The company had more than 100 ongoing clinical trials in 2011 and expects to carry out more than this in future.
“Our clinical development work ultimately provides the scientific evidence as to whether our ingredients, new products, and product reformulations are effective in delivering consumer benefits,” said Werner Bauer, Nestlé’s Chief Technology Officer.
“The new CDU is a strategic fit with our research and development commitment to provide innovative solutions for nutrition, health and wellness.”
Nestlé’s CDU will provide medical expertise in different therapeutic areas.
It will also offer specialist knowhow in project management, data management and biostatistics – the use of statistics in the analysis of biological data.
The purpose-built building is located in Lausanne, Switzerland.
It is the first time Nestlé has brought the management of its global clinical trials programme under one roof.
The CDU houses a ‘Metabolic Unit’ for metabolic studies in healthy people, as well in those with health conditions such as obesity, diabetes and osteoporosis.

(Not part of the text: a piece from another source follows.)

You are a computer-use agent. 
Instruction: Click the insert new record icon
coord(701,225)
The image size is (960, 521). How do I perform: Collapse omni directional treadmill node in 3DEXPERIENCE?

It will meet the company’s growing demand for in-house nutrition studies following the establishment of the Nestlé Institute of Health Sciences and Nestlé Health Science in 2010.
The unit has exercise equipment to test strength, speed and endurance, and specialist scanners for measuring bone density and body composition.
It has ‘indirect calorimetry’ equipment for scientists to measure the energy people expend at rest and during exercise.
It includes sensory booths, a kitchen and a dining area, and a clinical observation space for metabolic studies.
The Metabolic Unit has been accredited as an affiliated private health facility by the local cantonal authorities.
The CDU’s location will enable its researchers to work closely with other Nestlé scientists from the Nestlé Research Center and from the Nestlé Institute of Health Sciences, which are also based in Lausanne.
The CDU will also work with many Nestlé R&D centres around the world, as well as in collaboration with universities worldwide.
Nestlé’s global R&D network comprises 32 Research, Development and Technology Centres and employs more than 5,000 people.
Nestlé and clinical trials
Nestlé adheres to the World Medical Association’s ‘Declaration of Helsinki’, which outlines ethical principles for research involving human subjects.
All the company’s clinical trials are conducted according to Good Clinical Practice (GCP), an internationally recognised quality standard.
Its new CDU will oversee many different types of clinical trials, including randomised controlled trials.
It will also be responsible for managing all studies carried out in-house in the Metabolic Unit, ensuring they meet all relevant local regulations and GCP.